**Problem to solve**
Please output exactly the lines from the one that holds "Given: Click the Startseite home icon" through the final line of the data, and nothing else; leave out any pictures.

⁂

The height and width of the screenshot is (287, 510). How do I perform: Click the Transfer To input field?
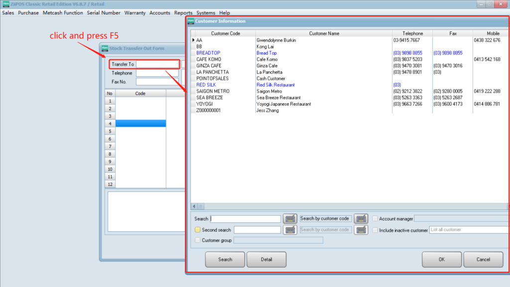tap(157, 64)

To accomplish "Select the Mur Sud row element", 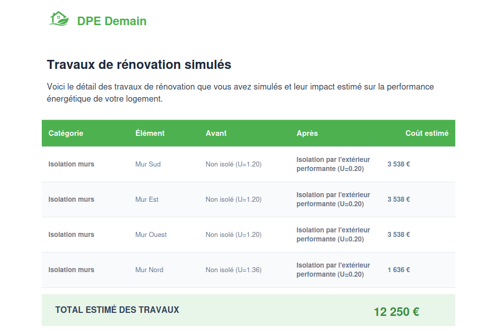I will tap(148, 164).
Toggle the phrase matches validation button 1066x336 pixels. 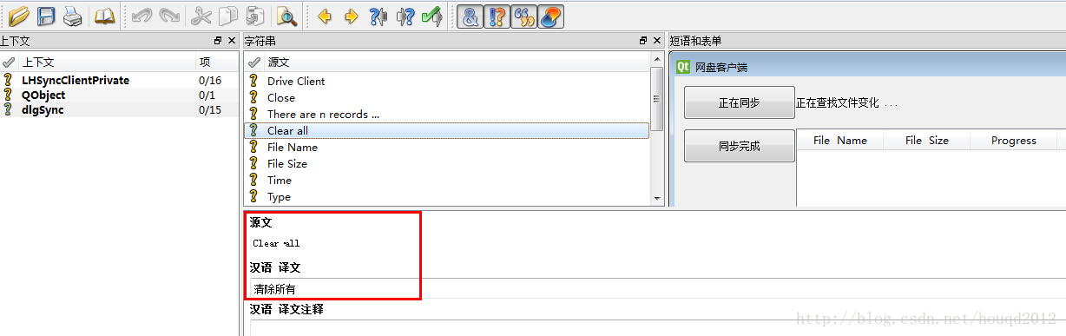pos(523,16)

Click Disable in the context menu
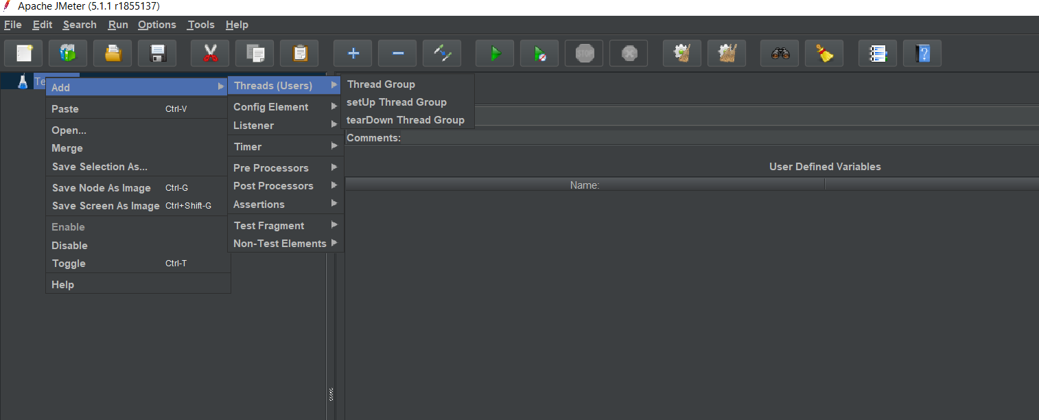point(69,246)
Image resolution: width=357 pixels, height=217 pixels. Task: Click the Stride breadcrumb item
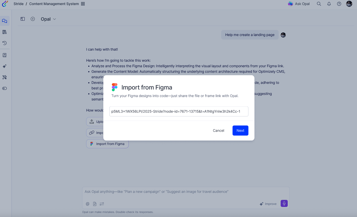point(18,4)
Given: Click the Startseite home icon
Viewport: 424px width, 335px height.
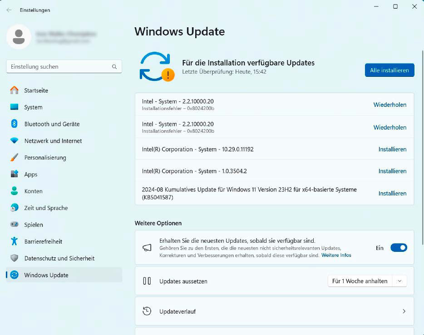Looking at the screenshot, I should [x=15, y=90].
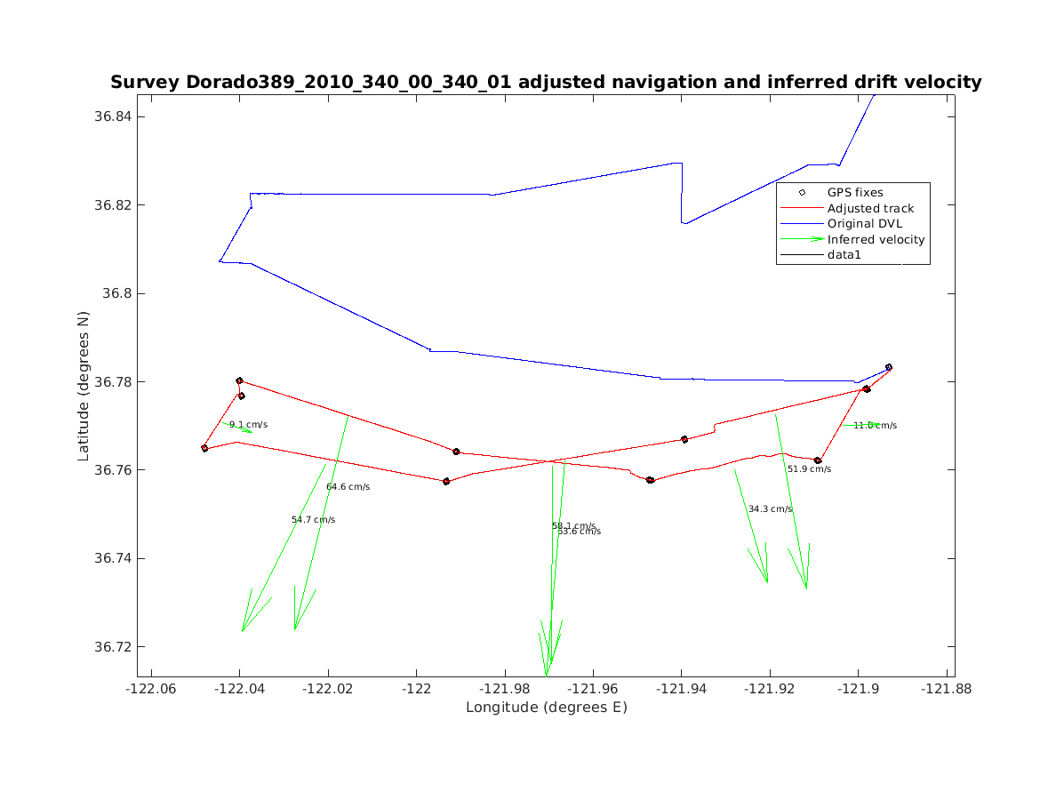The width and height of the screenshot is (1056, 800).
Task: Click the 'data1' legend entry
Action: pyautogui.click(x=845, y=255)
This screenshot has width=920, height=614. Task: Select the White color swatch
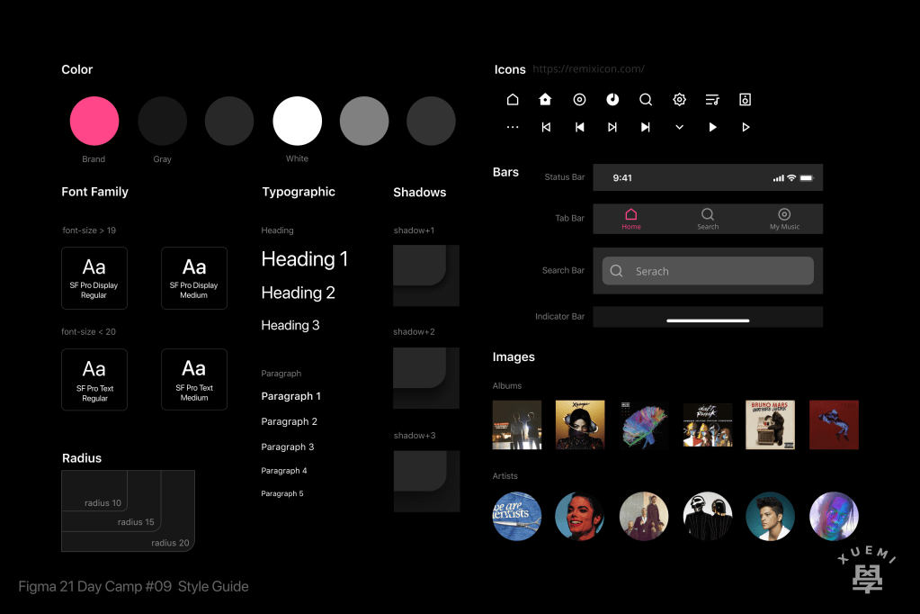click(x=297, y=121)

⁂

**Result**
Given: Click the Startseite home icon
Viewport: 424px width, 335px height.
Looking at the screenshot, I should [x=15, y=90].
The width and height of the screenshot is (1056, 800).
Task: Click the 'data1' legend entry
Action: pyautogui.click(x=845, y=255)
This screenshot has width=920, height=614. Task: Select the White color swatch
click(x=297, y=121)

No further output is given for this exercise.